_Written problem_
Copy the records from the line with "You are a computer-use agent. This" to the line with "Click the Package", keeping every request, and increase each coordinate in the answers by 74.

(Entries for locating text and elements)
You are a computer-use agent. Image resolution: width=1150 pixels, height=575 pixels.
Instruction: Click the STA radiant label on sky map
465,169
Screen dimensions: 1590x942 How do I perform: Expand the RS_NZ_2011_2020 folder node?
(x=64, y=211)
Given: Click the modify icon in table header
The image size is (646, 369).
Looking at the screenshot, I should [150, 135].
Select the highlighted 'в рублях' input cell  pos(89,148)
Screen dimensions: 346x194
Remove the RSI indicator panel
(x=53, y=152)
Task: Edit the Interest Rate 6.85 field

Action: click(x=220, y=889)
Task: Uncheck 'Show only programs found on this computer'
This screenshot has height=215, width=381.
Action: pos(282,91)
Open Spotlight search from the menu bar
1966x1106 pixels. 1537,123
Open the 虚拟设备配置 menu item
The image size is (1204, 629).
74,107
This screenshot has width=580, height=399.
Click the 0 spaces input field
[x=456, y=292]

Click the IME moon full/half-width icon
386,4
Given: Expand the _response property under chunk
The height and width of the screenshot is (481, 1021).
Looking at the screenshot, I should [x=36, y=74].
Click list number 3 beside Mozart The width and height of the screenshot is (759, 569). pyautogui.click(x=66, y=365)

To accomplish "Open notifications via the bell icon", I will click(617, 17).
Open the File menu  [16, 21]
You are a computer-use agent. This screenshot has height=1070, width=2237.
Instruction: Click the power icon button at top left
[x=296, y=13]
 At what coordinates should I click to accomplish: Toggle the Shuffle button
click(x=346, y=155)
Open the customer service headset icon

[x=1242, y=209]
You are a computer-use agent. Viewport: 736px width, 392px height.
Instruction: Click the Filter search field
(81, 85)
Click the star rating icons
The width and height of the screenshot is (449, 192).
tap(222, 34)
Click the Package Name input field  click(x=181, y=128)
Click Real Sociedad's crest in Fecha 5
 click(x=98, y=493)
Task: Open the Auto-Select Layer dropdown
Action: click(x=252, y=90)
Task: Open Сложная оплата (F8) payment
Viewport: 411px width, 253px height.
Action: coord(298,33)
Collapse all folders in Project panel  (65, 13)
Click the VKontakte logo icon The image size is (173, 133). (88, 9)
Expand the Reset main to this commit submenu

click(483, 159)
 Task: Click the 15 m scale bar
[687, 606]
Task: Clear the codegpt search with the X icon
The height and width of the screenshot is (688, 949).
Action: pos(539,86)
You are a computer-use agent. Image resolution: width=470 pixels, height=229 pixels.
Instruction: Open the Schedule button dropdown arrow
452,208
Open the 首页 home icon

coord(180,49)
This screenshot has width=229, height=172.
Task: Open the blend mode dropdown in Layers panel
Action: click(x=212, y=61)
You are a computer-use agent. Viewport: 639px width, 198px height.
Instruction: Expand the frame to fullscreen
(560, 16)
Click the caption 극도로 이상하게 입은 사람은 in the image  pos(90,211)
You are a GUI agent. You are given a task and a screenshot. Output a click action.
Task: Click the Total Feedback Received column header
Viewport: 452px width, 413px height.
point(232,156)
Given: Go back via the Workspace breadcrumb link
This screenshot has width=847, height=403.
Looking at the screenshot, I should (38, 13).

_Task answer_
You are a computer-use agent. This screenshot has height=1070, width=2237.
Instruction: Click the power icon button at top left
[x=370, y=87]
 At what coordinates should I click to accomplish: Toggle the Shuffle button
click(x=420, y=229)
Open the customer service headset icon

[x=1316, y=283]
You are a computer-use agent. Viewport: 736px width, 392px height.
Instruction: Click the Filter search field
(155, 159)
Click the star rating icons
The width and height of the screenshot is (449, 192).
tap(296, 108)
Click the Package Name input field  click(x=255, y=202)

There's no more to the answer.